Nowe szczegóły tragedii w Brodnicy
Mama Mateuszka i Nikoli szła poboczem wzdłuż ulicy Sikorskiego w Brodnicy, w województwie kujawsko-pomorskim. Kobieta prowadziła córeczkę do przedszkola. W trakcie spaceru doszło do tragicznego wypadku, którym zaczęli żyć wszyscy mieszkańcy miejscowości. 34-latka nie przeżyła.
Jadący ulicą Sikorskiego potrącił mamę 4-letniej Nikoli i 1,5-rocznego Mateuszka. Niestety mieszkanki Brodnicy nie udało się uratować. Dzieci zostały przetransportowane do szpitala przez służby. Media ujawniły nowe fakty tego dramatycznego zdarzenia.
Nie żyje mama dwójki dzieci
Do tragicznego zdarzenia, w którym zginęła mama dwójki dzieci, doszło w poniedziałek 19 kwietnia, jak informuje Komenda Powiatowa Policji w Brodnicy.
Służby otrzymały zawiadomienie o wypadku drogowym około godziny 6:00. Na miejscu zaraz pojawili się funkcjonariusze, którzy rozpoczęli czynności.
[EMBED-243]
Według wiadomości przedstawionych przez Komendę Powiatową Policji w Brodnicy 34-letnia kobieta została potrącona przez samochód dostawczy ford transit.
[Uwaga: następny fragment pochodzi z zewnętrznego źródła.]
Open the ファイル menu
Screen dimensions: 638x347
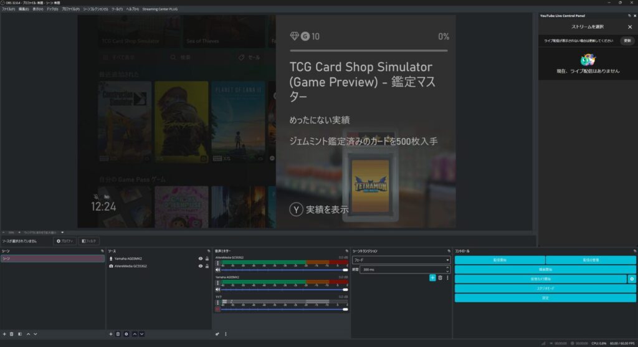click(8, 9)
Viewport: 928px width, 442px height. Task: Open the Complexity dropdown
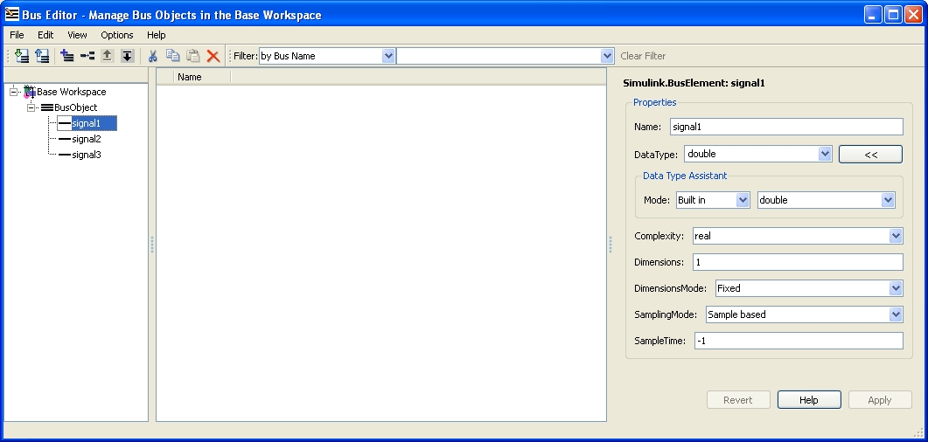[x=895, y=236]
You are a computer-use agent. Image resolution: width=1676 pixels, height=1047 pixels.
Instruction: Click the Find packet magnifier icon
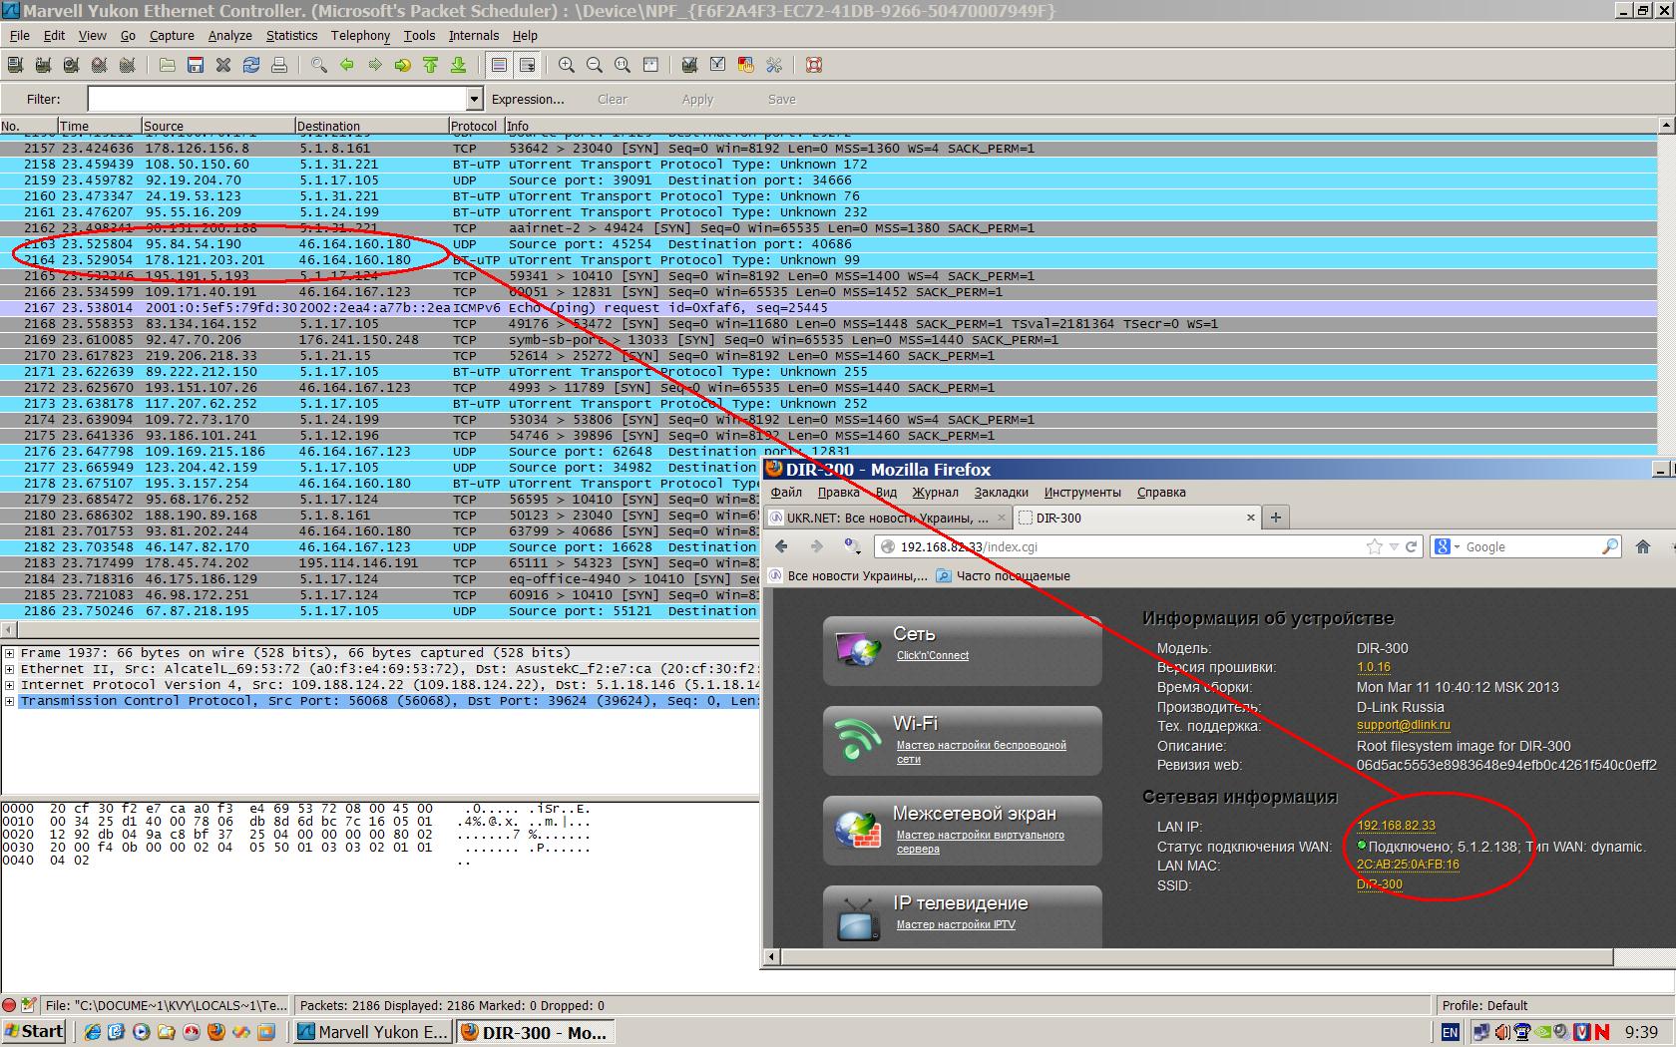tap(319, 65)
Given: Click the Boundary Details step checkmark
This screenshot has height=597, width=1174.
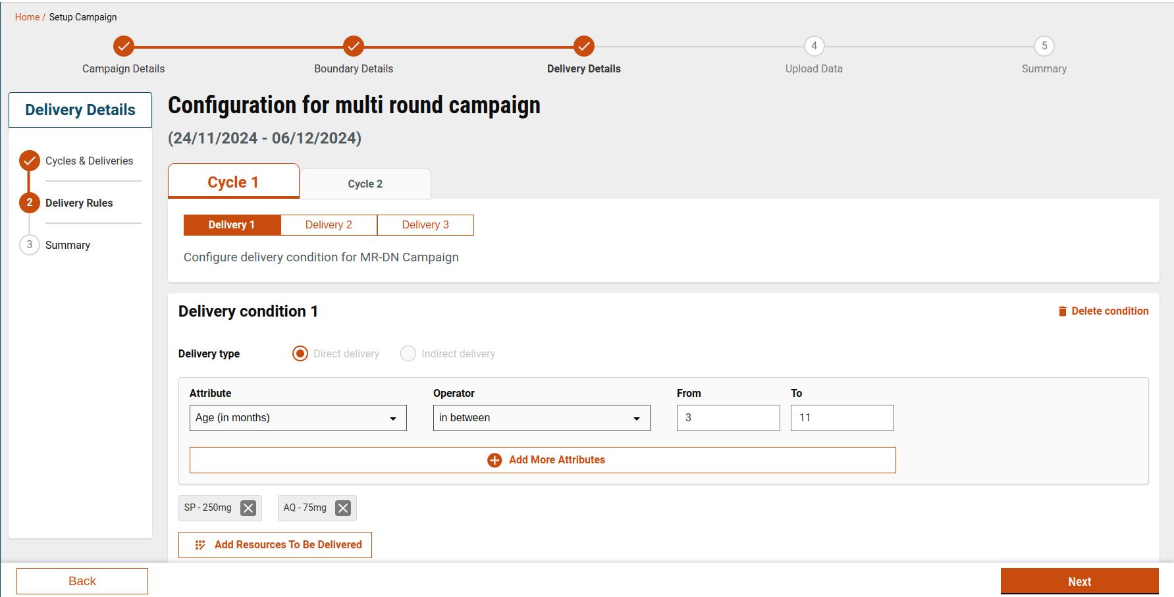Looking at the screenshot, I should [x=354, y=46].
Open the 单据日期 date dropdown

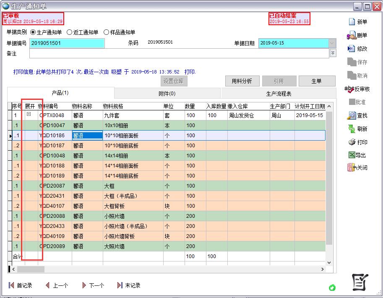(332, 43)
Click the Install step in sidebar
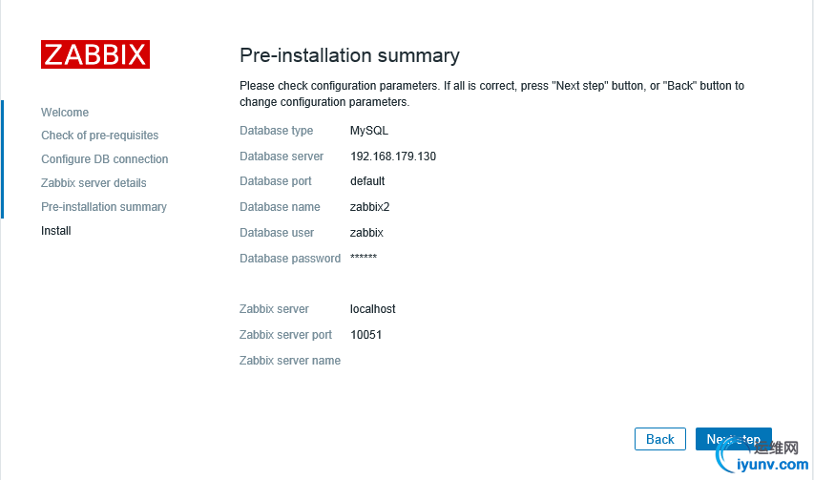This screenshot has height=480, width=814. pos(56,231)
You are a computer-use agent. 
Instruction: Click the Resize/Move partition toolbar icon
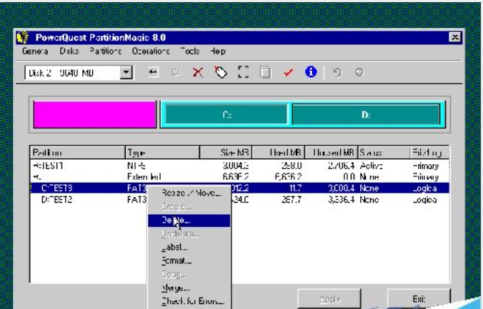pos(153,73)
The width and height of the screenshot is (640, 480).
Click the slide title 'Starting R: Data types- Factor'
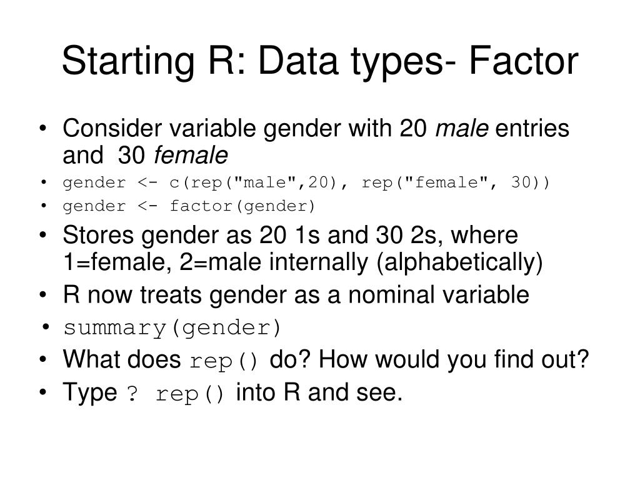point(320,62)
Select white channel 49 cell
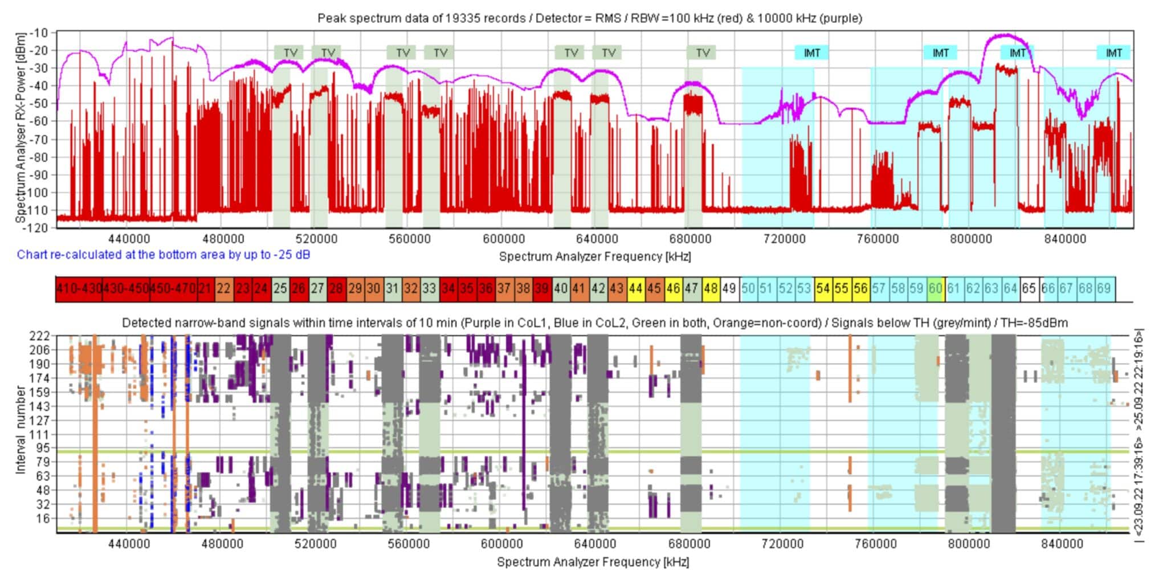The width and height of the screenshot is (1167, 579). coord(729,288)
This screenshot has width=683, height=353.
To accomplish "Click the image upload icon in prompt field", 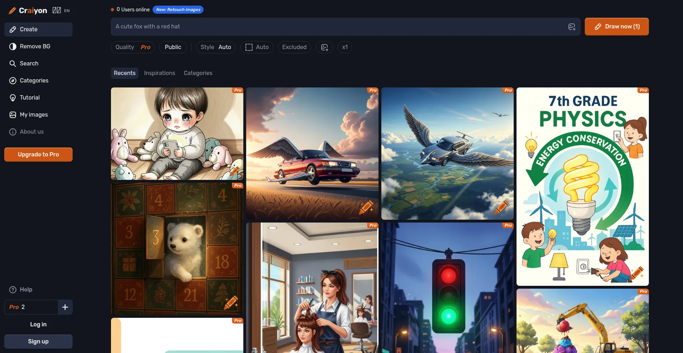I will [x=572, y=27].
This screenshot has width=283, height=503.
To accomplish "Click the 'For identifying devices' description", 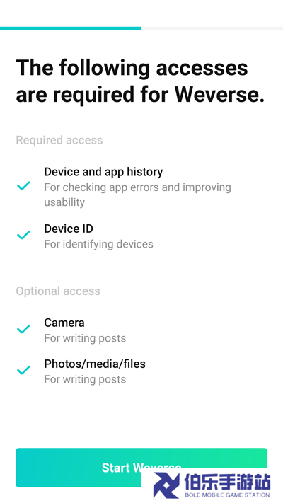I will click(x=98, y=244).
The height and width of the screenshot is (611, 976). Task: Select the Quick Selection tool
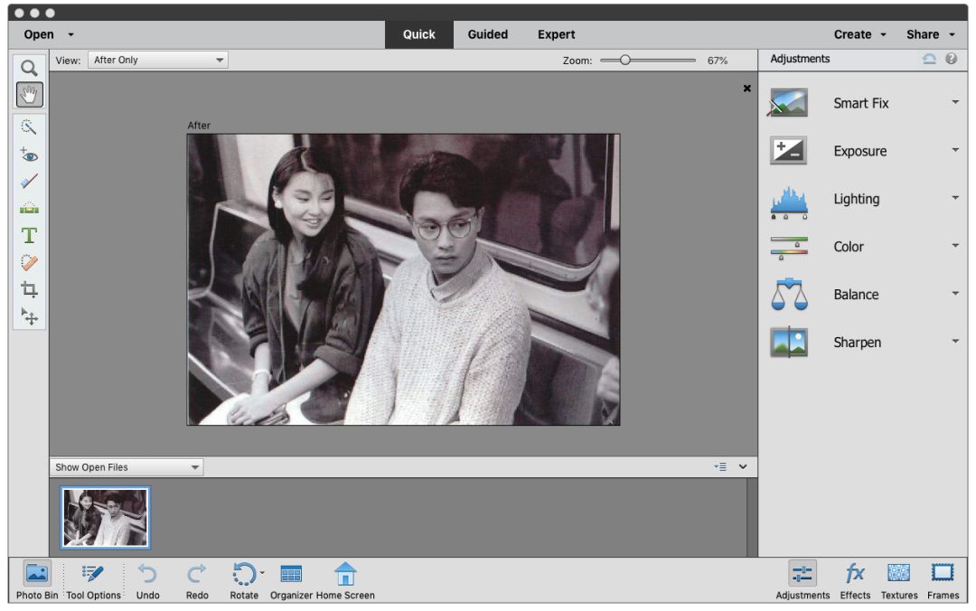(x=29, y=127)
34-latka szła poboczem wzdłuż ulicy Sikorskiego wraz z dwójką dzieci. Zgodnie z informacjami przekazanymi przez portal Super Express 4-letnią córkę trzymała za rękę, natomiast 1,5-roczny Mateuszek znajdował się w wózku, który prowadziła.
Po wstępnych ustaleniach śledczych okazało się, że samochód dostawczy prowadził 62-letni mężczyzna. Badania przeprowadzone przez funkcjonariuszy wskazują też, że kierowca był trzeźwy.
Mundurowi z Komendy Powiatowej Policji w Brodnicy prowadzili na miejscu czynności pod nadzorem prokuratora. Działania mają wyjaśnić okoliczności oraz przyczyny tej tragedii.
Nowe fakty w sprawie śmierci matki dwójki dzieci
W sprawie śmierci matki dwójki dzieci, do której doszło podczas tragedii w Brodnicy, ukazały się nowe fakty ujawnione przez media. 34-latka wcześniej była ostrzegana przez sąsiadów. Kierowca, który spowodował wypadek, był niedoświadczony.
Jak donosi portal o2.pl, 34-letnia mieszkanka Brodnicy była ostrzegana przez sąsiadów, którzy mówili jej, że spacer poboczem jest niebezpieczny. Kobieta nie miała jednak wyboru, ponieważ nie posiadała samochodu.
Redakcja portalu Super Express poinformowała natomiast, że kierowca forda transit po raz pierwszy prowadził samochód tak dużych rozmiarów . Na co dzień 62-latek pracuje jako budowlaniec.